AIM OF THE TASK
If a line below contains the string "reply", return that line.

DATASET
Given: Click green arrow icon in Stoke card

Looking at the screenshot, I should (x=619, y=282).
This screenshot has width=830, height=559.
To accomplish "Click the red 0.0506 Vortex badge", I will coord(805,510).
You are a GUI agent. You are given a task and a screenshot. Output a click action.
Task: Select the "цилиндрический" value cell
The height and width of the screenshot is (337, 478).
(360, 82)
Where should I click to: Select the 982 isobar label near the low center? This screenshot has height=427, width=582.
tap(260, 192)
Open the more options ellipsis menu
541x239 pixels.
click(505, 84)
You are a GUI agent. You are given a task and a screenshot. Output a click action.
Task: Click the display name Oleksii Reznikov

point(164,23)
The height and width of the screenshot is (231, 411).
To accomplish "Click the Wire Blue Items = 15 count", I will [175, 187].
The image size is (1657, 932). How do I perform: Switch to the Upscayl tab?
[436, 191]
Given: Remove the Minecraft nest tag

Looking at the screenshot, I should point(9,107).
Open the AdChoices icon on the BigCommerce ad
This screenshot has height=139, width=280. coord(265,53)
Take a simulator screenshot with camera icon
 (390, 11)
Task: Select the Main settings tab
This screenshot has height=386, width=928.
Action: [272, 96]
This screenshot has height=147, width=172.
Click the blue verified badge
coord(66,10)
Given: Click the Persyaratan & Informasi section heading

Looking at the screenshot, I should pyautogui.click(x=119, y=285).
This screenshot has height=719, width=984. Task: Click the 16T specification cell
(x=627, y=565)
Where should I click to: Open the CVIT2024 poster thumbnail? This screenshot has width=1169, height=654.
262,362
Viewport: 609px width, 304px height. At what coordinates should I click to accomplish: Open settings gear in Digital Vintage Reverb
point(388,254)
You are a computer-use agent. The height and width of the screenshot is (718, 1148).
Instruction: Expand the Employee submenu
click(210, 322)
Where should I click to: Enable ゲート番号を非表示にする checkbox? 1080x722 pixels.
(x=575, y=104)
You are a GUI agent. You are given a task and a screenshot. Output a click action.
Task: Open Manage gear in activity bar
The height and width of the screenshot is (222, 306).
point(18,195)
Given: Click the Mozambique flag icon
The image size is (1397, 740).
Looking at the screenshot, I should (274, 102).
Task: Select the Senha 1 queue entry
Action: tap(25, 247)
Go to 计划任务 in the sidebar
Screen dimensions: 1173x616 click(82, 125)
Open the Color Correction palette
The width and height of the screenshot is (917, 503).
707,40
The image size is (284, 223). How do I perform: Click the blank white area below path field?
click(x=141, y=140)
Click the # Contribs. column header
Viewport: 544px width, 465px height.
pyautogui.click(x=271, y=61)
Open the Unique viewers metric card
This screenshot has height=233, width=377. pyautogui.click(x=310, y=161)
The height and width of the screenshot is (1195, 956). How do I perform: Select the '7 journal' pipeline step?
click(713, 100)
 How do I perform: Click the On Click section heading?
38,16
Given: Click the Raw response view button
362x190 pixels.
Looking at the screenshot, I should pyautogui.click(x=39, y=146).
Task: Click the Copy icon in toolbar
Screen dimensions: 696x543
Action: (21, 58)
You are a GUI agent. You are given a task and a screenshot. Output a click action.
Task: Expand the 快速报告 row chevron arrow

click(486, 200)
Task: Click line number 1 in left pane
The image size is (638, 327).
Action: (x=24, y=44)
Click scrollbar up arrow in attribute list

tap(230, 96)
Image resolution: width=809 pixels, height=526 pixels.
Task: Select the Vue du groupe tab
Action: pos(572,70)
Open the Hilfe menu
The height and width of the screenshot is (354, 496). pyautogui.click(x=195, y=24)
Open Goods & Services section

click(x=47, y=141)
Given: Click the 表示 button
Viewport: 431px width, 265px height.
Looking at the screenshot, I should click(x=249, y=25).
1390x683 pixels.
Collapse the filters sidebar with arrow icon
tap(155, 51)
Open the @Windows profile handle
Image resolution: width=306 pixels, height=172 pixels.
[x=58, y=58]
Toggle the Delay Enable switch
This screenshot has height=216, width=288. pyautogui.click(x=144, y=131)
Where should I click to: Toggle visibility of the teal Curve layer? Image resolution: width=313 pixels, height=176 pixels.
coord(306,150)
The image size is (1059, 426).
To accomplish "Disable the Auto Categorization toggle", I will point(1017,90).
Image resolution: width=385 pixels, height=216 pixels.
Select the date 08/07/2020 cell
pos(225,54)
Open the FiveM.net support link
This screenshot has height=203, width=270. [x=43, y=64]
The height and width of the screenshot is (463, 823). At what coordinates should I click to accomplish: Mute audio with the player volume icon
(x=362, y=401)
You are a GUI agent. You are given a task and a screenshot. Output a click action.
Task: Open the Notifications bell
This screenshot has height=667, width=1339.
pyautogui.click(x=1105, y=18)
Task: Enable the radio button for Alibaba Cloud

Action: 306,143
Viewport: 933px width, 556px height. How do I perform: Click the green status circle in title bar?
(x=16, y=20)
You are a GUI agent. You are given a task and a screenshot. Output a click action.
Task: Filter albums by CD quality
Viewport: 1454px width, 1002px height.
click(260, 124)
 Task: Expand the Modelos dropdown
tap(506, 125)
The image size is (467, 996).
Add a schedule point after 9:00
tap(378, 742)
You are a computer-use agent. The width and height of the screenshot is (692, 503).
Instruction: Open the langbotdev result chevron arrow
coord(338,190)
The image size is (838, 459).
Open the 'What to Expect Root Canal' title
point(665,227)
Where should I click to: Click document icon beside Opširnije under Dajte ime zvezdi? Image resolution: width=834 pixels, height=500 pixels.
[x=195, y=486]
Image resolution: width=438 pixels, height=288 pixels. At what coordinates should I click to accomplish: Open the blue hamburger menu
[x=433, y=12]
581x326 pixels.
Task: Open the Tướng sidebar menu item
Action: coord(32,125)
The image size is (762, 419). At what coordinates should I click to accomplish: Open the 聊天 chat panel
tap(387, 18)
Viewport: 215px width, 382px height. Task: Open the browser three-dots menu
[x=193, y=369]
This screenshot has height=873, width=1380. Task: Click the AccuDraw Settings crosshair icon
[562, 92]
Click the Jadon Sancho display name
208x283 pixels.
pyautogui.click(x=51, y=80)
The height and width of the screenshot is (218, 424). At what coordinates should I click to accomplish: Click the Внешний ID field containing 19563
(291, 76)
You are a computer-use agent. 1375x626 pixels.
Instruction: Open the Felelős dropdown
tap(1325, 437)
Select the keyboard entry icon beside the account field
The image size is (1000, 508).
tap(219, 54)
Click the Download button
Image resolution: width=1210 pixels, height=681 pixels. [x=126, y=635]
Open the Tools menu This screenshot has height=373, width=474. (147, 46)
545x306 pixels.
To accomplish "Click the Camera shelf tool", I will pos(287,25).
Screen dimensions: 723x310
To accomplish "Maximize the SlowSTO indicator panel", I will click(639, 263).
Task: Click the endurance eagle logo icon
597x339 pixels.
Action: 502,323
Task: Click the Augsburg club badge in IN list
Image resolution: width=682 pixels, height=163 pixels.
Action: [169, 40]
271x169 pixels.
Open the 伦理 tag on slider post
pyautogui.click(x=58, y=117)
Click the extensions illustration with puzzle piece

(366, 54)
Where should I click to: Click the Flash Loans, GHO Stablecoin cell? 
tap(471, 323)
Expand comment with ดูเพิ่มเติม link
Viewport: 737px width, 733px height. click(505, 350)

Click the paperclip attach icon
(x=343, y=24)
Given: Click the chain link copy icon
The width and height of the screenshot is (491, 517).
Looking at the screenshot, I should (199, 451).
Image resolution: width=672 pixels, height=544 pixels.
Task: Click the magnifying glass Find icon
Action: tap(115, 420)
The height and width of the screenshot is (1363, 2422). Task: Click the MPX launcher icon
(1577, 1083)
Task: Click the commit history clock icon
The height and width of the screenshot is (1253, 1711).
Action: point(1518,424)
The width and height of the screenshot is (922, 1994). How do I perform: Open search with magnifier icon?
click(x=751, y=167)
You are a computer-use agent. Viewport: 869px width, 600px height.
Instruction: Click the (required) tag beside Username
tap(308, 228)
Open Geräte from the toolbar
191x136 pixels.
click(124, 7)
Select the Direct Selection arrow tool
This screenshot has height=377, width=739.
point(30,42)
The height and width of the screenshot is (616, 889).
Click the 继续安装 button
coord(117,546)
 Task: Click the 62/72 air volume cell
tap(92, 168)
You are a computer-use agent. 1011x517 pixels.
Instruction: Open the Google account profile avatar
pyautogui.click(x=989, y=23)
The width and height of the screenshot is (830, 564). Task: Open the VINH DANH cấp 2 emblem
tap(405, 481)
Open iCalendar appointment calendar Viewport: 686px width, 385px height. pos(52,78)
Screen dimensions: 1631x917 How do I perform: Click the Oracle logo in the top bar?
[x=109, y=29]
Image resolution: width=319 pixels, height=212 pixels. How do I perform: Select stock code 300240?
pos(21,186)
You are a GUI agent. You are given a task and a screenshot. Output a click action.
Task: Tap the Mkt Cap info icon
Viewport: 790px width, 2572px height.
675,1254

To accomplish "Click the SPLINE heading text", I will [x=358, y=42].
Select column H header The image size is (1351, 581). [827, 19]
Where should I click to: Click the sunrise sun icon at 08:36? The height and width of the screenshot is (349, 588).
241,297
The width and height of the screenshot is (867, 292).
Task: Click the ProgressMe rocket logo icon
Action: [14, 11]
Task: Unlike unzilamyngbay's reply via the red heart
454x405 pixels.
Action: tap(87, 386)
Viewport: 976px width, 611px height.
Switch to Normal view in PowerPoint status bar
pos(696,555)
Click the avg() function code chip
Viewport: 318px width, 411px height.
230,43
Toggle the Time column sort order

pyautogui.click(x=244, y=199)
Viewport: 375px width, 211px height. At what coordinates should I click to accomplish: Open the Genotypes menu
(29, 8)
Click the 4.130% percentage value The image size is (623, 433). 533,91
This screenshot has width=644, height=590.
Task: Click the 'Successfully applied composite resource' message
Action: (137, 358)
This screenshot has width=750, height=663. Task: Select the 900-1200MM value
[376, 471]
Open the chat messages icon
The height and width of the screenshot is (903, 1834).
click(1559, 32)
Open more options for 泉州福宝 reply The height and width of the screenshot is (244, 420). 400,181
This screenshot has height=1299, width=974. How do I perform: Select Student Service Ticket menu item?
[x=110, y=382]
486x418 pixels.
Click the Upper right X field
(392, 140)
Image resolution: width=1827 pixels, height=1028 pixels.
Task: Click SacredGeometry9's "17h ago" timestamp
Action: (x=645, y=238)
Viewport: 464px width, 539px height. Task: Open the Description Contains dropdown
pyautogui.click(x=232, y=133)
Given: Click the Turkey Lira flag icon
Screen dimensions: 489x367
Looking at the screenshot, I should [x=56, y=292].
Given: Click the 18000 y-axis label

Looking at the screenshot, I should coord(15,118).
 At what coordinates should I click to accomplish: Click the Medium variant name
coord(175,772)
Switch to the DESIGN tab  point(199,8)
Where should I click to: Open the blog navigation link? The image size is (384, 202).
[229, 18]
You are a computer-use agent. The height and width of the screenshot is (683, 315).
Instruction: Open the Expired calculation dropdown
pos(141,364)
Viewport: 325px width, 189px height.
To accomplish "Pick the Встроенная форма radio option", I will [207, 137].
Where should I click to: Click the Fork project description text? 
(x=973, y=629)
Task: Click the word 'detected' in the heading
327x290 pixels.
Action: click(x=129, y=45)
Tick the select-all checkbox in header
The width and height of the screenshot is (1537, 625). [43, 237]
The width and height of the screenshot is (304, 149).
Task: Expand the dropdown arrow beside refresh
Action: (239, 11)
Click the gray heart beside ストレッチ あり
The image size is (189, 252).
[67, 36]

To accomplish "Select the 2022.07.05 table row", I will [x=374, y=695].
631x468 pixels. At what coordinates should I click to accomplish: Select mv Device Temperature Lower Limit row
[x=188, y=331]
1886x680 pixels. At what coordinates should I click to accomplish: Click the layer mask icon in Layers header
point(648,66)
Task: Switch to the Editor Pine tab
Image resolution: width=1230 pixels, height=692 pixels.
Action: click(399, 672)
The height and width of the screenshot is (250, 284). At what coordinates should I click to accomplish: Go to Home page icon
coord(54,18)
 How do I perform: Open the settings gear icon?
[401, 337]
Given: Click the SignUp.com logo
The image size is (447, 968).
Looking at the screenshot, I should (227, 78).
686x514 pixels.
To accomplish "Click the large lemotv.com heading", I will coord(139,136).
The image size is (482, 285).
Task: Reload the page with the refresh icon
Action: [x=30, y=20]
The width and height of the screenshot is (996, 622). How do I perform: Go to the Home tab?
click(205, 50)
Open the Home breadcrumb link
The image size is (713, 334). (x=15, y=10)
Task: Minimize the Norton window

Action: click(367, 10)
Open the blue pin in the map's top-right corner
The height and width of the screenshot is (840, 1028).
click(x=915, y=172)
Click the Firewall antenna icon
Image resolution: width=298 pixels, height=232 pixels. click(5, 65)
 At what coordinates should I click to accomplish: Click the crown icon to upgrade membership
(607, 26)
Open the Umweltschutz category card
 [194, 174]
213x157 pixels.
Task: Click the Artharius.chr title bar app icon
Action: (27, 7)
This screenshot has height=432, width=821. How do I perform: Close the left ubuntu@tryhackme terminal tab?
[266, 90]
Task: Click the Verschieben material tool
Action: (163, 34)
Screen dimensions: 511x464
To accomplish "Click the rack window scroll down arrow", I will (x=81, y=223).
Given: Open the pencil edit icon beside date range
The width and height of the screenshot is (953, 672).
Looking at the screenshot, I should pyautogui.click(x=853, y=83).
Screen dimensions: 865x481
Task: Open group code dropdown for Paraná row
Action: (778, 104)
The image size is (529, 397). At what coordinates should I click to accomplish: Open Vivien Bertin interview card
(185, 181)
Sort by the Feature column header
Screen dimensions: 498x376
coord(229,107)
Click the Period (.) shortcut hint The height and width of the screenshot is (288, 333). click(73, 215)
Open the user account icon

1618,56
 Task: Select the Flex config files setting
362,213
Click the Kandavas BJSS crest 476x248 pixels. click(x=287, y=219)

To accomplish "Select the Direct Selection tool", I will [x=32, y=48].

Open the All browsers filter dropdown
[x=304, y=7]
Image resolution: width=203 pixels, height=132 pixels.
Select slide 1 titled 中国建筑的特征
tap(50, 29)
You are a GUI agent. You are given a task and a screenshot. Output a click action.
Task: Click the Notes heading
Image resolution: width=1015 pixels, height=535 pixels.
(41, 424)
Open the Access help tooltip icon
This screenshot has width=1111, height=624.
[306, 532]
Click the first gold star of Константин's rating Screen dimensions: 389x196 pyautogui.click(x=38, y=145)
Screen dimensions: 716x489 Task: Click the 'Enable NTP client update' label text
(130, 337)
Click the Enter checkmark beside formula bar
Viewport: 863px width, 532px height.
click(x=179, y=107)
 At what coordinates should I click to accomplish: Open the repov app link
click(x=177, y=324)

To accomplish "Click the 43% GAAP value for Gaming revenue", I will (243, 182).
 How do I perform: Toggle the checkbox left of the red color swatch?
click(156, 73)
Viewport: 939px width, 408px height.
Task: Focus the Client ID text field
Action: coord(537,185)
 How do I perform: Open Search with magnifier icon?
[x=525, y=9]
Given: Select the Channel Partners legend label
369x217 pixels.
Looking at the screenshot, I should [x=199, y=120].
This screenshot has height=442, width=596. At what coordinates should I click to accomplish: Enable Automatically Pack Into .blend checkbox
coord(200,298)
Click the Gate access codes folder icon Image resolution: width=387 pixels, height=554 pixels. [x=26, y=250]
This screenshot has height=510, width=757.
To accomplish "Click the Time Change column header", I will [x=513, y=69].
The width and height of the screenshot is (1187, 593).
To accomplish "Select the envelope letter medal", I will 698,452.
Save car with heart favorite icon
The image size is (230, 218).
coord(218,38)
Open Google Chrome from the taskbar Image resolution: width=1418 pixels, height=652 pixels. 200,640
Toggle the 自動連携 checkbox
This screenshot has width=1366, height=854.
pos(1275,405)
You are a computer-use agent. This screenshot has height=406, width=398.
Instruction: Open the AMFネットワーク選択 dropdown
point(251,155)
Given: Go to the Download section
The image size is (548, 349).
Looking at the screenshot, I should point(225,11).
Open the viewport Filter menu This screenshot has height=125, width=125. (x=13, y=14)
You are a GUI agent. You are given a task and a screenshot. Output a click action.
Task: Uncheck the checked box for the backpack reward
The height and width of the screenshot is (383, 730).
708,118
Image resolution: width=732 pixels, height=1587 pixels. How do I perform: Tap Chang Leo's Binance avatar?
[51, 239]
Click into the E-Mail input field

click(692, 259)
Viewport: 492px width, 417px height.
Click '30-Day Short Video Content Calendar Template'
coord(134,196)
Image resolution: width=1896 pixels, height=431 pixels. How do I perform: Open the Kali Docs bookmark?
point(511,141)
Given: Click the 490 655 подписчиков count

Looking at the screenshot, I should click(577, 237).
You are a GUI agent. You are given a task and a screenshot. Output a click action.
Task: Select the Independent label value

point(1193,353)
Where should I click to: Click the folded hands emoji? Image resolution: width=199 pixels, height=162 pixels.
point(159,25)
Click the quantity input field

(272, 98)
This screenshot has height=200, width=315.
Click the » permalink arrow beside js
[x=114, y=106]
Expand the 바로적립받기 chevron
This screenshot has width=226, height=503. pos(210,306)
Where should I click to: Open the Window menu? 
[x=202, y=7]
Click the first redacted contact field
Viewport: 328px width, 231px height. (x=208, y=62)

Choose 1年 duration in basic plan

RESPONSE
Task: Unlike unzilamyngbay's reply via the red heart
Open more options for 泉州福宝 reply The height and width of the screenshot is (244, 420). 400,181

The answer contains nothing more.